/---
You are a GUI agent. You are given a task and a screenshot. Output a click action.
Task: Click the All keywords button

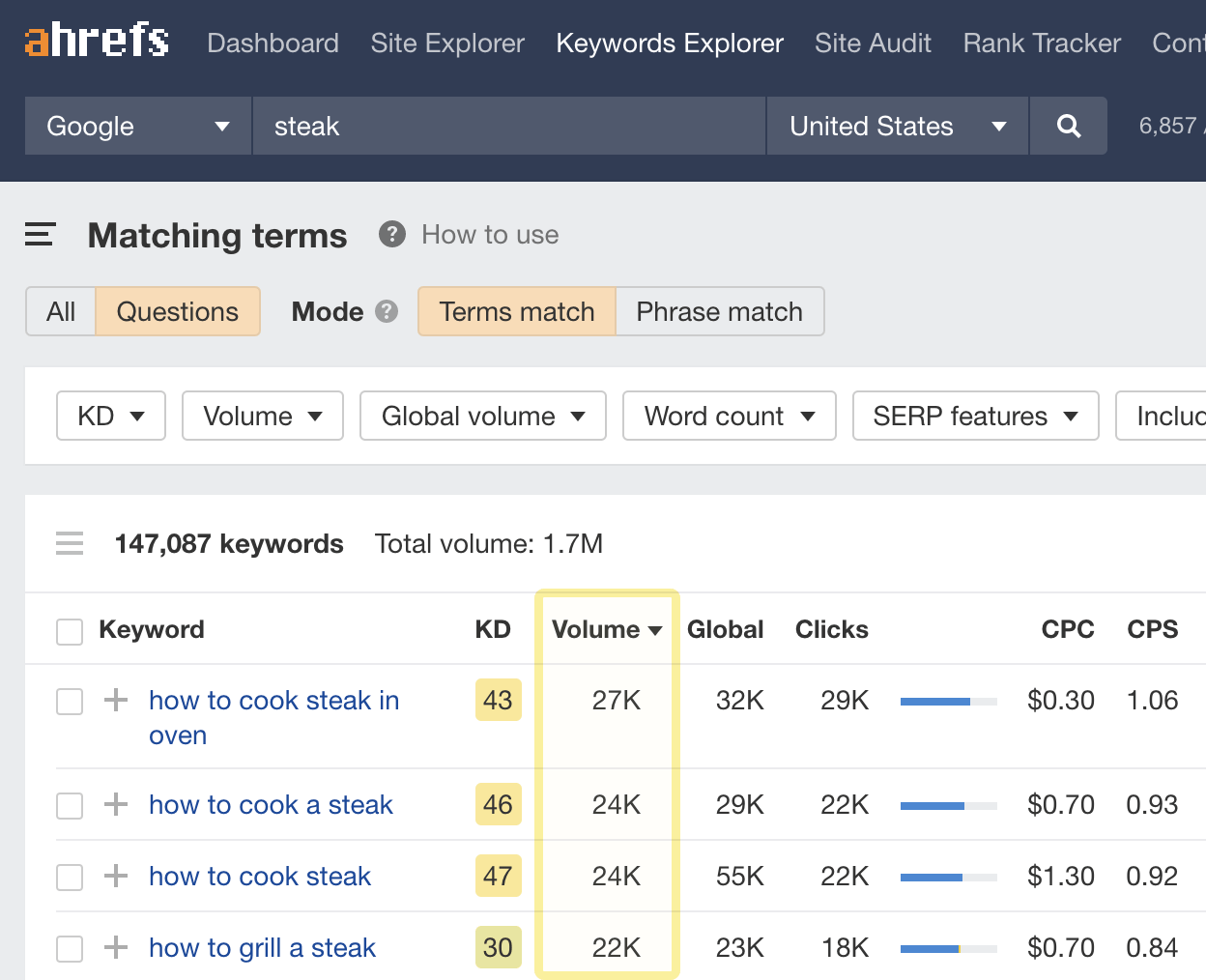61,311
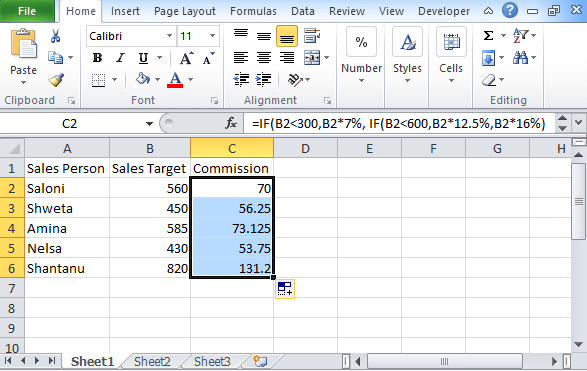Click the Format Painter brush icon

tap(56, 80)
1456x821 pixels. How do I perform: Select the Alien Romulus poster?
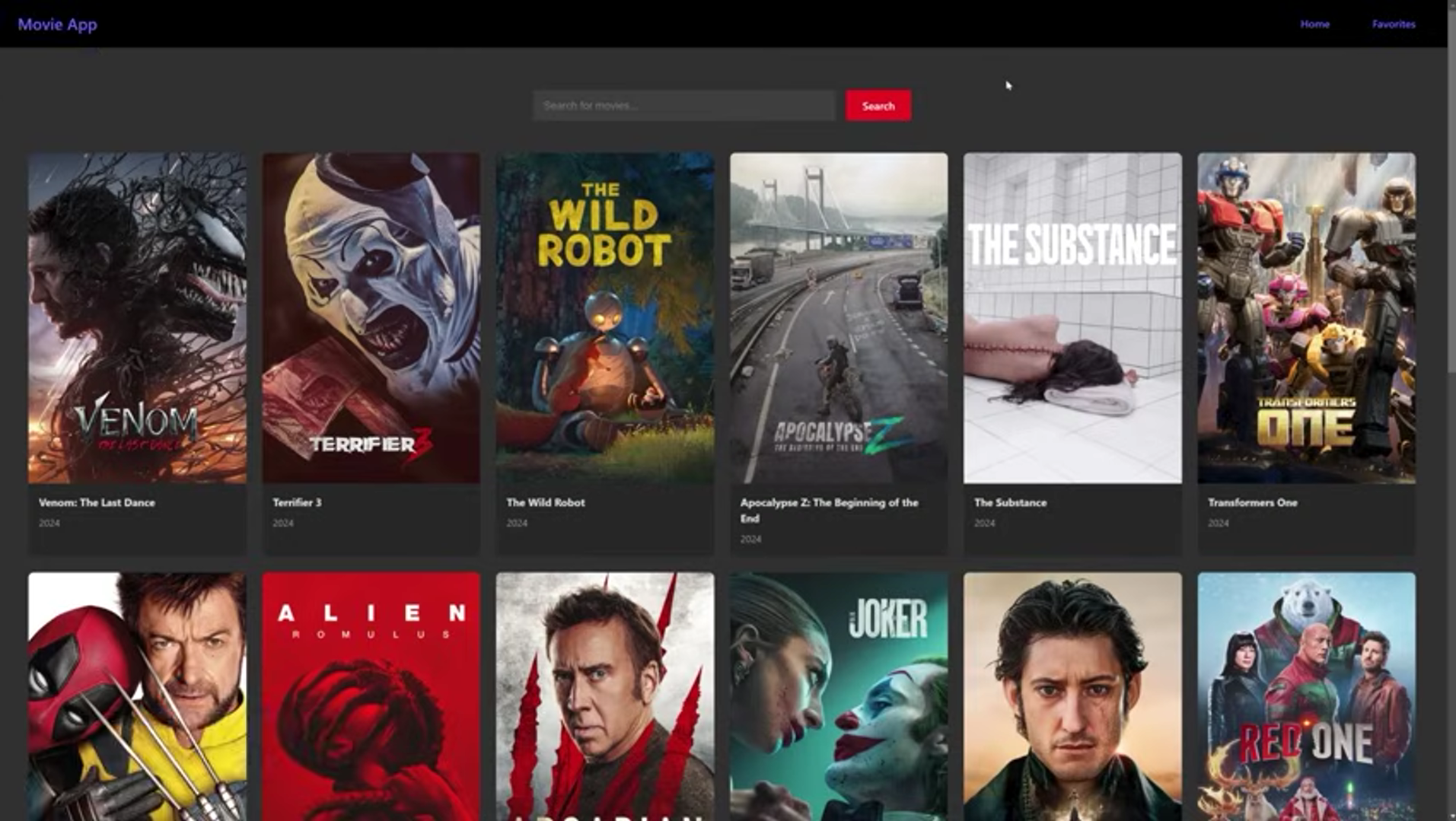coord(371,696)
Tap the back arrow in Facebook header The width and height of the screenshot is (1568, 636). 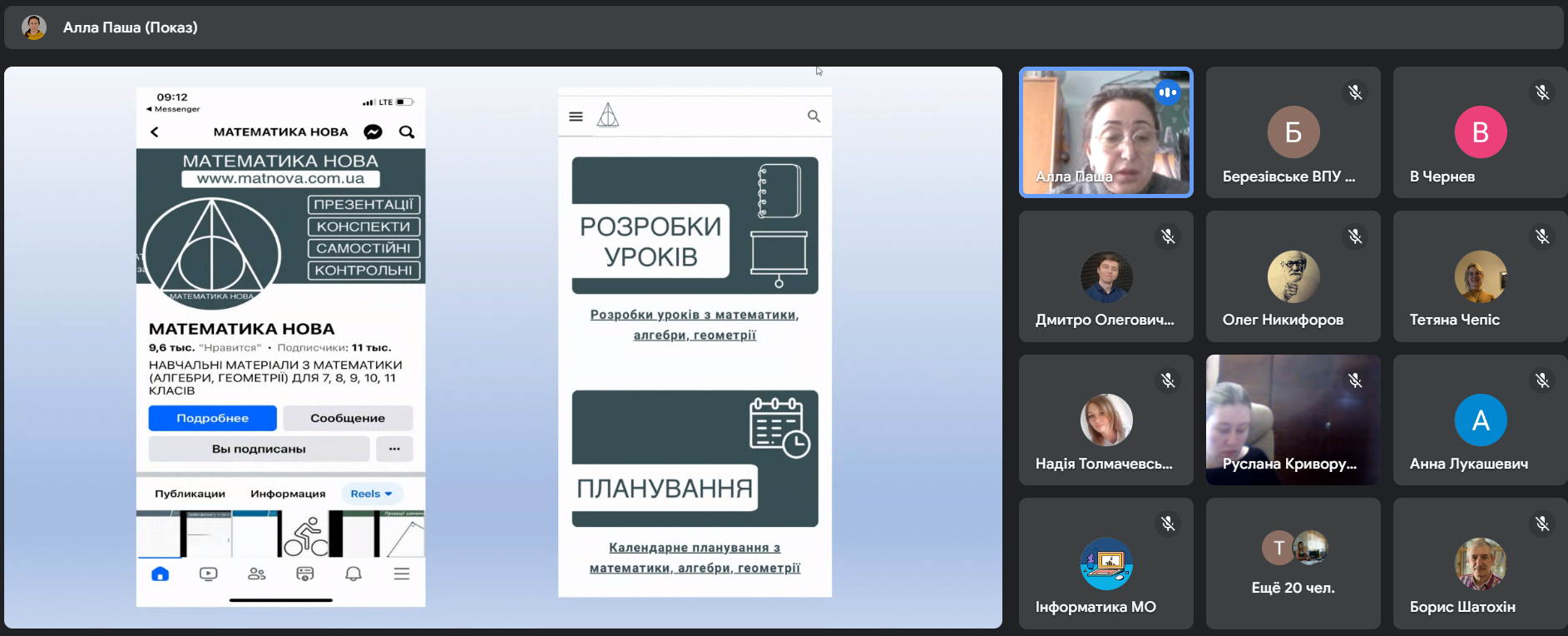pyautogui.click(x=155, y=132)
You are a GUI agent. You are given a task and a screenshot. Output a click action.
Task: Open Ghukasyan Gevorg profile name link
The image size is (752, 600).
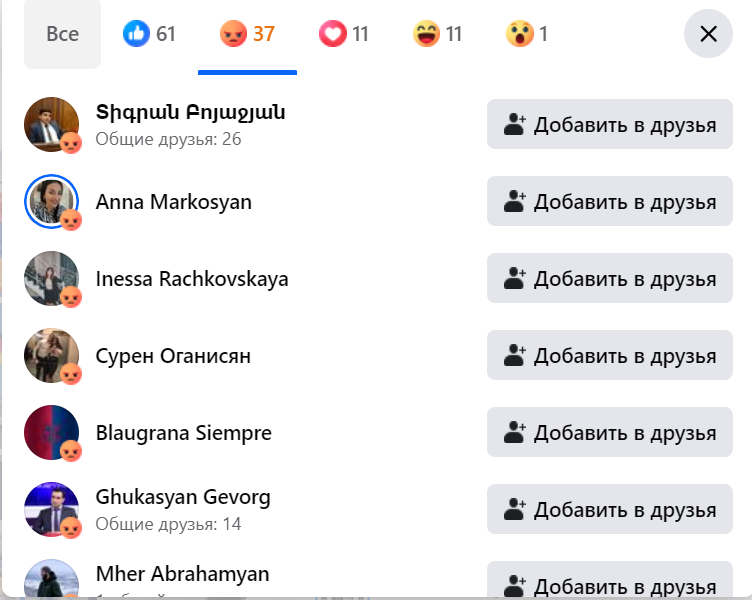183,497
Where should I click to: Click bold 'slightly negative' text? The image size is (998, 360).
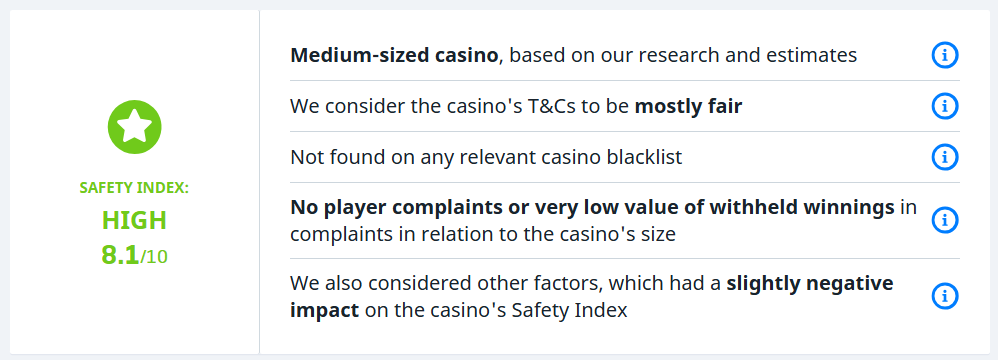(810, 284)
\---
Write out, word for word, the listing lines from the one containing "Where should I" through the end of the listing, leaving the pictures out.

**Complete output**.
Where should I click to: Click bold 'slightly negative' text? The image size is (998, 360).
(810, 284)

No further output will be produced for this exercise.